UNSUNG HEROES
Ce projet – né de la volonté partagée avec Médecins du Monde de témoigner de la violence du monde telle qu’elle s’impose aux femmes – je m’y suis plongé avec enthousiasme. Sans savoir où il me conduirait, sans mesurer l’ampleur de ce qui, au terme du voyage, nourrirait le document qu’est aujourd’hui Unsung Heroes.

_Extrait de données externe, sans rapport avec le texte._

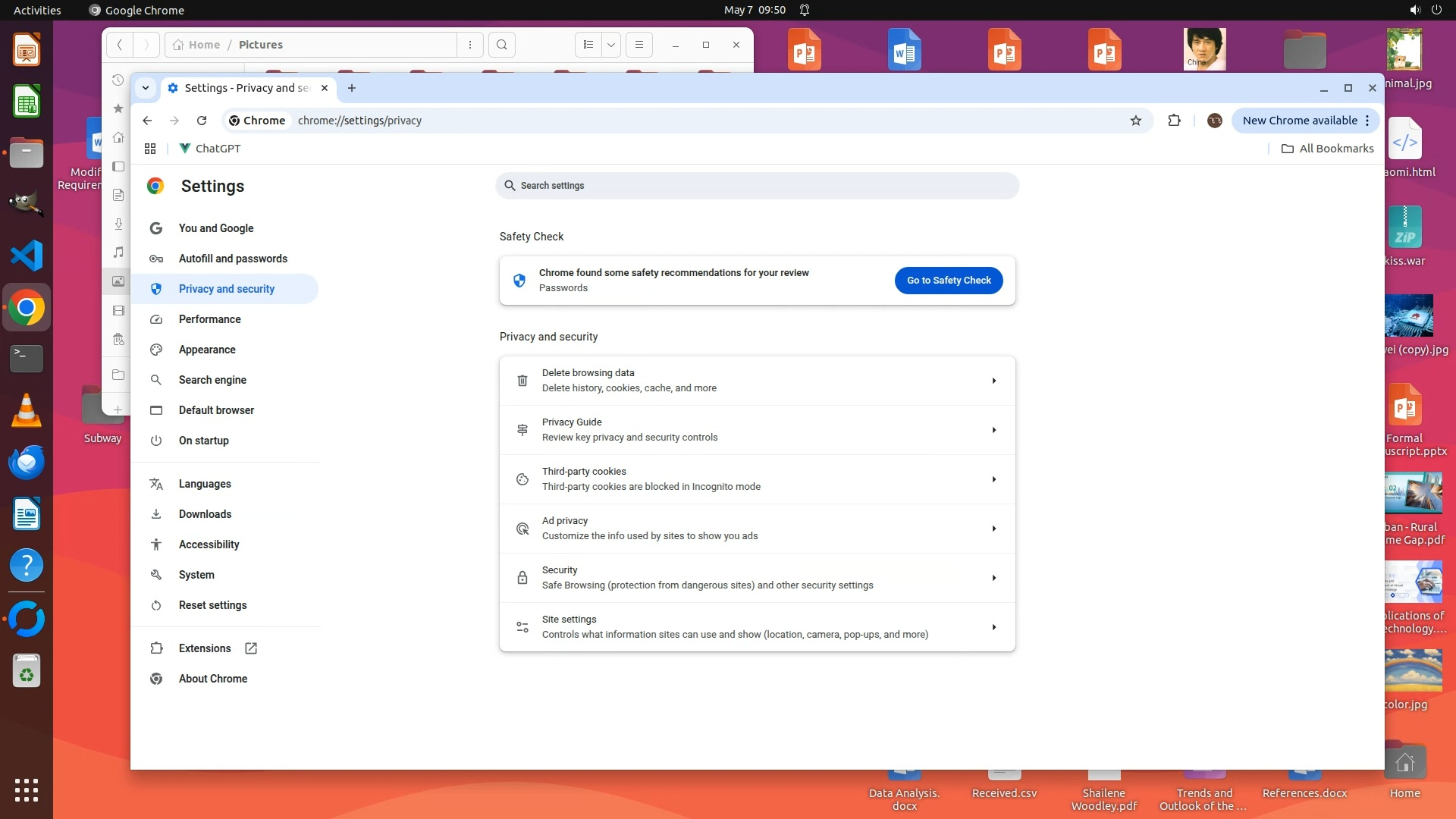Select Appearance in the settings sidebar
1456x819 pixels.
[207, 350]
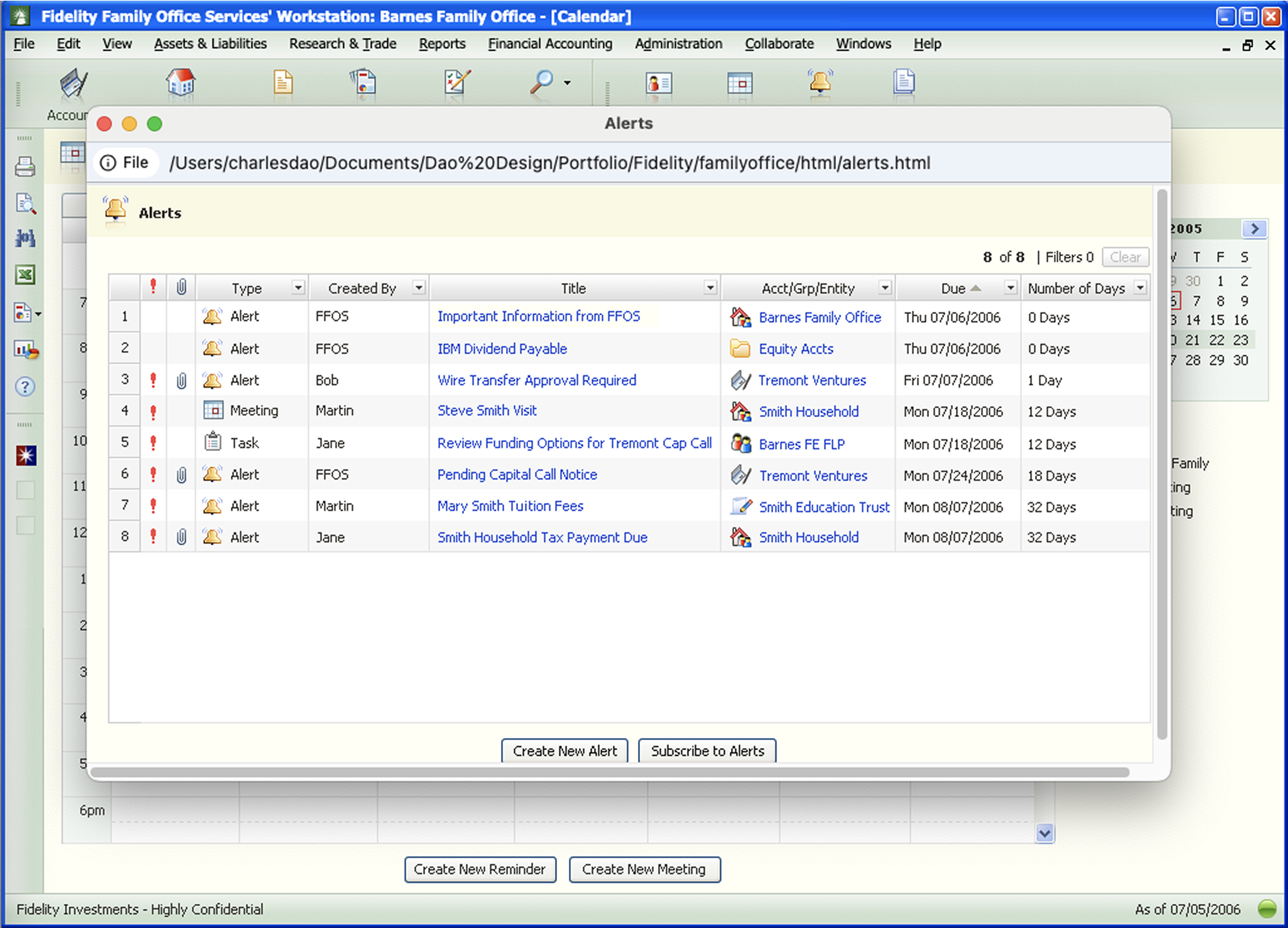Viewport: 1288px width, 928px height.
Task: Click the Alerts bell toolbar icon
Action: tap(820, 83)
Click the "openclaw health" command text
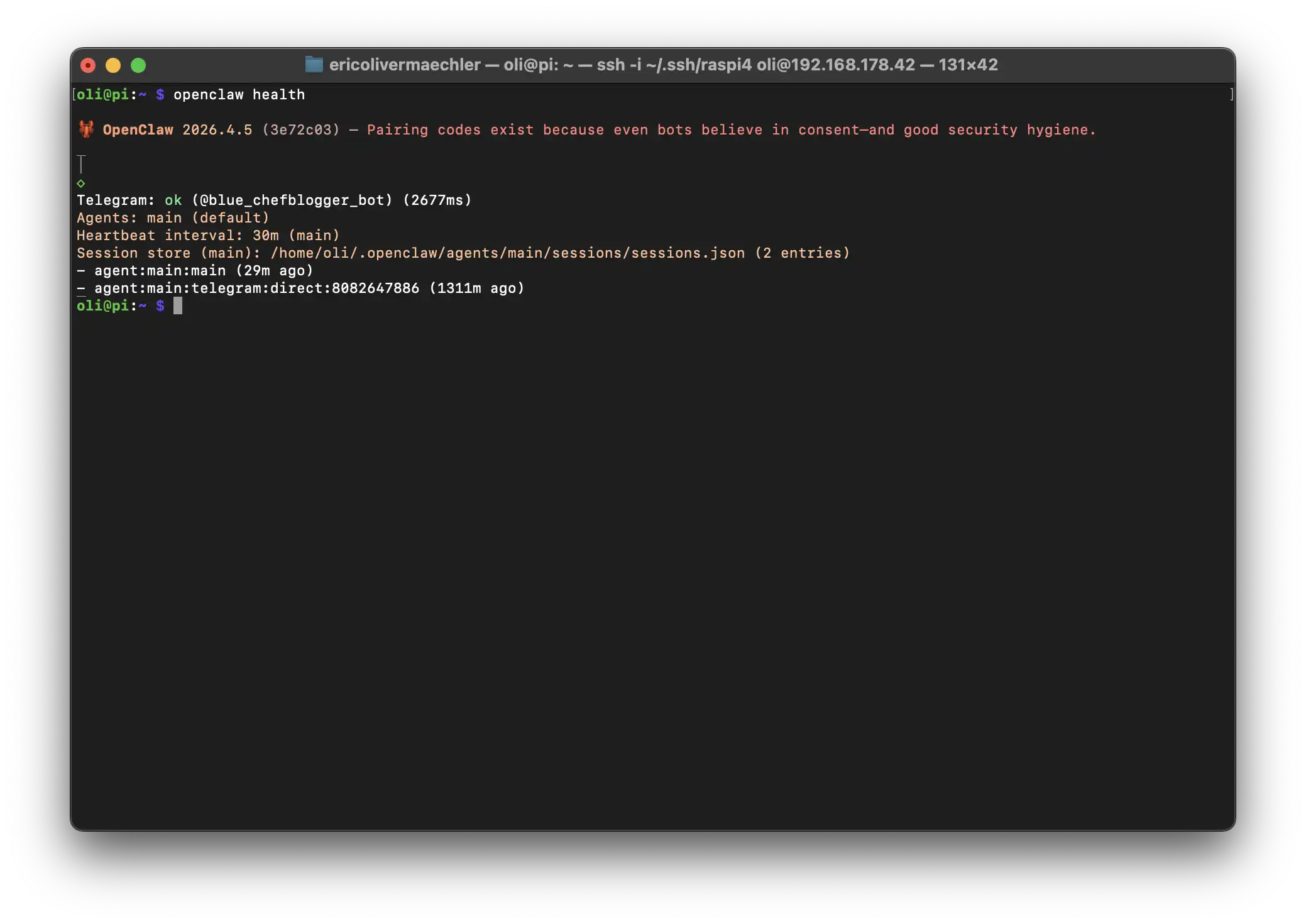Screen dimensions: 1306x924 (x=239, y=95)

Pendant huit mois, dans neuf pays à travers le monde, elles ont été plus de cent à me faire confiance, à m’accepter derrière le micro, derrière l’objectif. Malgré la barrière de la langue, les codes culturels et les épreuves personnelles, ces femmes ont livré leur histoire. Elles ont brisé le silence avec courage, sincérité. Avec des larmes aussi, une émotion déchirante. Toutes ont posé sans fard, en conscience, préparées et accompagnées par l’ONG. On ne revient pas intact de telles rencontres. La réalité, frontale et sensible, dépasse largement l’idée que je m’en faisais.
Dès les premiers portraits en Bulgarie, c’est le choc. La rencontre avec les femmes de la communauté Rom condamnées à se marier et à enfanter dès l’adolescence dans l’enceinte crasseuse d’un ghetto. Violence et pauvreté extrême. Violence morale, éprouvée par les déracinées syriennes et palestiniennes. Violence sexuelle, exercée sur les femmes au Congo ou en Colombie. Violence domestique, viols collectifs, barbarie. Jusque dans nos capitales européennes où des femmes abusées, exploitées, acculées par la précarité se heurtent au rejet et à la haine.
Depuis trente ans, j’ai photographié de nombreuses femmes en représentation. Elles attendaient de moi une image contrôlée, lisse, sans accroc. Ici, avec les unsung heroes que j’ai rencontrées, ce sont les ombres qui entrent dans la lumière. Des bleus et des fêlures à la surface de la peau, dans le creux des yeux. Ce sont les voix, les mots, le timbre authentique de l’expérience intime de la violence qui s’expriment. Pour dire la souffrance particulière vécue par les femmes. Pour dire aussi la force d’être femme. La capacité à se relever et à se battre, encore.